_TRY IT_
Reproduce each record verbatim, images excluded.

┌─ DATA EXTRACTS

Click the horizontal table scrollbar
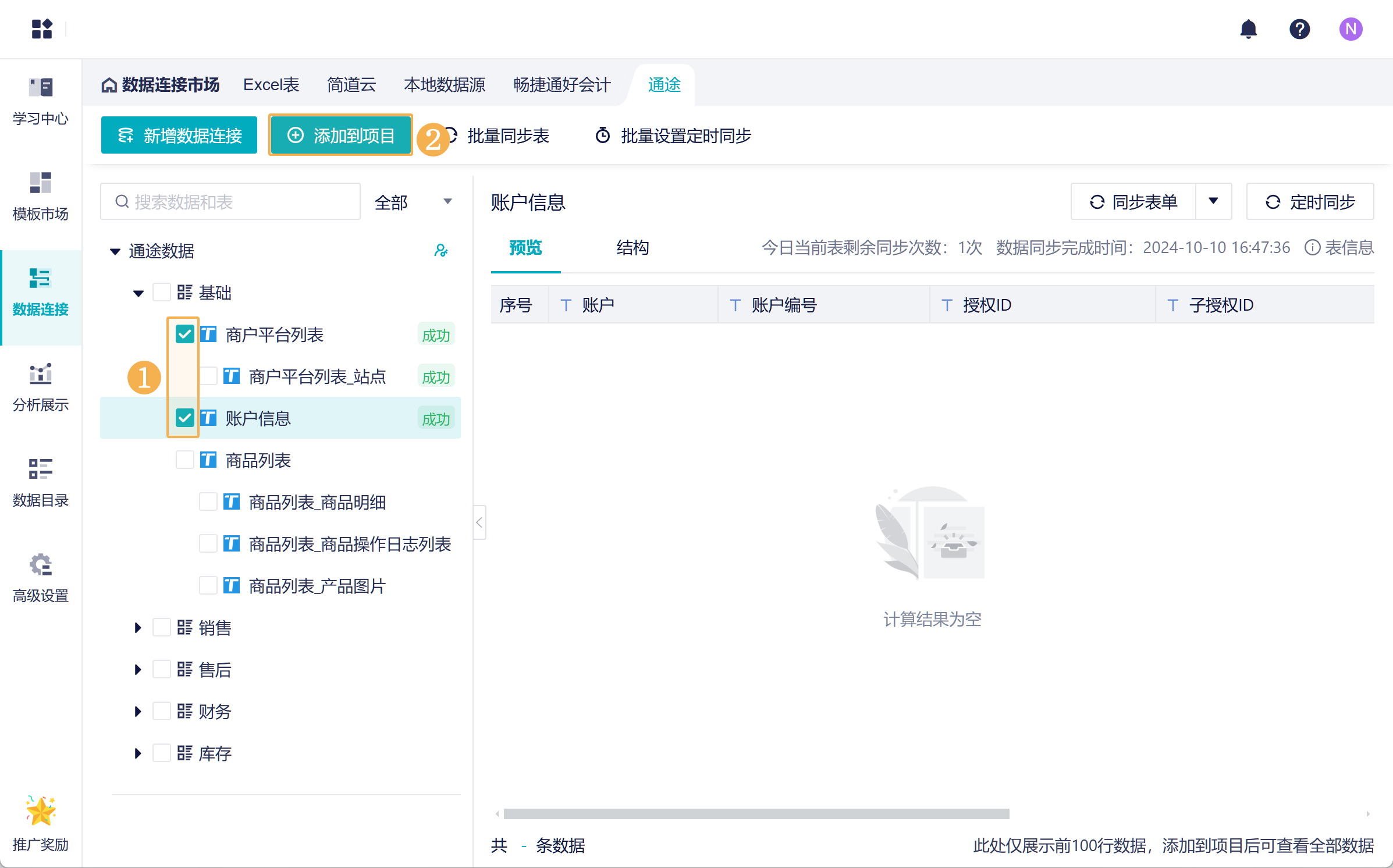 pos(756,814)
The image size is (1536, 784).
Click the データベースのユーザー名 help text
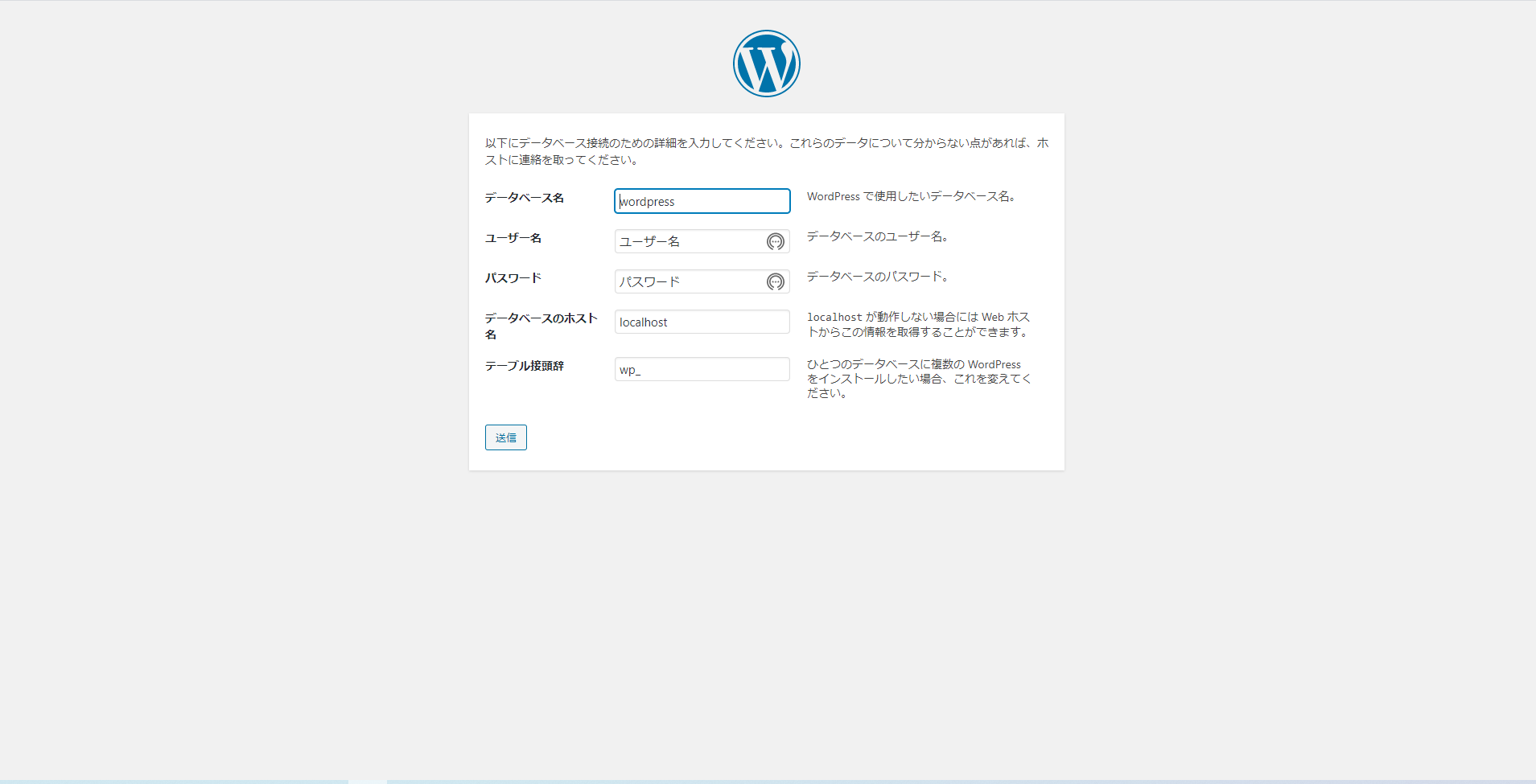[x=877, y=236]

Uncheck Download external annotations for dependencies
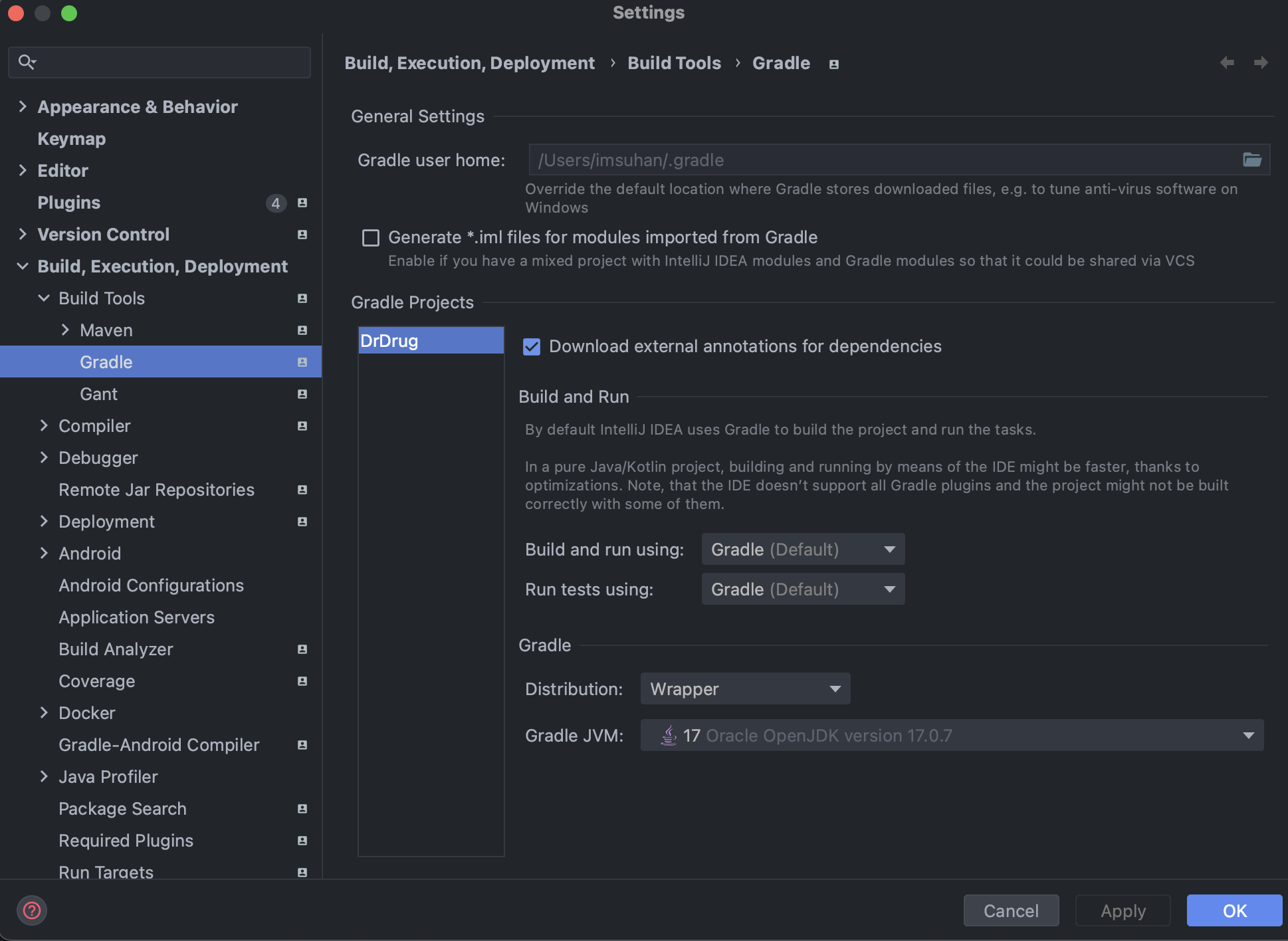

└─

_FINISHED EXERCISE_
Click the horizontal table scrollbar
 pos(756,814)
The image size is (1536, 784).
Click the データベースのユーザー名 help text
[x=877, y=236]

Uncheck Download external annotations for dependencies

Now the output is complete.